**TASK TO COMPLETE**
Of the material below, the lines to be retyped are those from the line containing "dmeerpa (1427, 1280)" through the line containing "Waar luister jij", inclusive; reproduce them exactly.

+++ RECORDS SHOWN +++

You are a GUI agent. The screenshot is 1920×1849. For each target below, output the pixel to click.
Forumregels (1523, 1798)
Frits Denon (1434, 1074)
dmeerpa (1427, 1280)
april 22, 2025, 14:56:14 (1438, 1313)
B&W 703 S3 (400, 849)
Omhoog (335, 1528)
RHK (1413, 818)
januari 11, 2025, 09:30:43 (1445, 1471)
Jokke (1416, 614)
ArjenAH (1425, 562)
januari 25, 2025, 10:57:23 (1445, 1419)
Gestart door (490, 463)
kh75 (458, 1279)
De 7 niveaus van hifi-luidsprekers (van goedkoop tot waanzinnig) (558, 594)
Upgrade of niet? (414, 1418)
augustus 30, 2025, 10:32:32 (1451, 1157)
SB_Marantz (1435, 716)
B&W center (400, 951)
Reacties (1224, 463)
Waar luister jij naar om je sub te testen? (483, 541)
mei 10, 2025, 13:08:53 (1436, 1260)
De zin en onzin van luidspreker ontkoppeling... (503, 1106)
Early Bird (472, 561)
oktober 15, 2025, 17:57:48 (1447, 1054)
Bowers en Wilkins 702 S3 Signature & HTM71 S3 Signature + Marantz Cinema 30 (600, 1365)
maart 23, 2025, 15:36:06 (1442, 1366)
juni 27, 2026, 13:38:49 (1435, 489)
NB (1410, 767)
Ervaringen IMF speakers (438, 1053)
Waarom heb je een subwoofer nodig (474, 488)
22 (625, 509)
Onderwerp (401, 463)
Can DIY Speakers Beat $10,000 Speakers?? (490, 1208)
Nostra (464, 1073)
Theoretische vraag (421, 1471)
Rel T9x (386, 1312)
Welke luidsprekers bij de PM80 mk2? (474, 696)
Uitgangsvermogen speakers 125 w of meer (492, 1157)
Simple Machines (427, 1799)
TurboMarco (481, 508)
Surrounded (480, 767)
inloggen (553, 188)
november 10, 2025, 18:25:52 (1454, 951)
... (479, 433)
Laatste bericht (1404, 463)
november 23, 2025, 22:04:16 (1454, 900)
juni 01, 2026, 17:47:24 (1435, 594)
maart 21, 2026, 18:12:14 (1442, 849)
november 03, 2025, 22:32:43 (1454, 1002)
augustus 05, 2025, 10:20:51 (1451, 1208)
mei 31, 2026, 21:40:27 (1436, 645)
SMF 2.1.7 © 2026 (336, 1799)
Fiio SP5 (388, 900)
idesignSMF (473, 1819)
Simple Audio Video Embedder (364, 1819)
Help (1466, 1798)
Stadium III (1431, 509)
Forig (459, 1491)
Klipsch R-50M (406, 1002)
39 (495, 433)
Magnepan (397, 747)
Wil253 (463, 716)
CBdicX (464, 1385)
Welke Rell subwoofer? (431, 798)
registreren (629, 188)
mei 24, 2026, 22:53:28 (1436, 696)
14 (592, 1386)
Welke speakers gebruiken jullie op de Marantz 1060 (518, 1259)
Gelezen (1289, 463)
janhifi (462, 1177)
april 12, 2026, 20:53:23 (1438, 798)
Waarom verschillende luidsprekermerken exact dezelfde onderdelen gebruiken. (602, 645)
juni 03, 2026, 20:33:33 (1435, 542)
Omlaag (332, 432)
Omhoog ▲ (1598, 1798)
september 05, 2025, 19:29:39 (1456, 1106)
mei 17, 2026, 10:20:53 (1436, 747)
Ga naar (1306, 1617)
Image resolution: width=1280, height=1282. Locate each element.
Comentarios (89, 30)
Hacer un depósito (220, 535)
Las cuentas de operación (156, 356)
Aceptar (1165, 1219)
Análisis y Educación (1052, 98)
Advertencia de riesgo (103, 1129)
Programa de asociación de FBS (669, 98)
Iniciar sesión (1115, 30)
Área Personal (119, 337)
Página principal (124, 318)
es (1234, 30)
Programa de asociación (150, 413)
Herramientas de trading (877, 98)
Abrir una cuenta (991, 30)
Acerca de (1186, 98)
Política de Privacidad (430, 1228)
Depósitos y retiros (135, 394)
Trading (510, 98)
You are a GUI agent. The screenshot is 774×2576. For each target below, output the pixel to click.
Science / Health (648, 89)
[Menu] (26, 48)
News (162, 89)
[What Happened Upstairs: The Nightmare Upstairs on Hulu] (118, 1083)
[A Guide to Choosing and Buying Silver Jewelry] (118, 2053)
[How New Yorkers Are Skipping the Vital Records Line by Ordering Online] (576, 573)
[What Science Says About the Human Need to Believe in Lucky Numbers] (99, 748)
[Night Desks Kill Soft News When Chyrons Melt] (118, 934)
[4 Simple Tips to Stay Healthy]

+++

**SOLVED PROBLEM**
dmeerpa (1427, 1280)
april 22, 2025, 14:56:14 (1438, 1313)
B&W 703 S3 (400, 849)
Omhoog (335, 1528)
RHK (1413, 818)
januari 11, 2025, 09:30:43 (1445, 1471)
Jokke (1416, 614)
ArjenAH (1425, 562)
januari 25, 2025, 10:57:23 (1445, 1419)
Gestart door (490, 463)
kh75 (458, 1279)
De 7 niveaus van hifi-luidsprekers (van goedkoop tot waanzinnig) (558, 594)
Upgrade of niet? (414, 1418)
augustus 30, 2025, 10:32:32 (1451, 1157)
SB_Marantz (1435, 716)
B&W center (400, 951)
Reacties (1224, 463)
Waar luister jij naar om je sub te testen? (483, 541)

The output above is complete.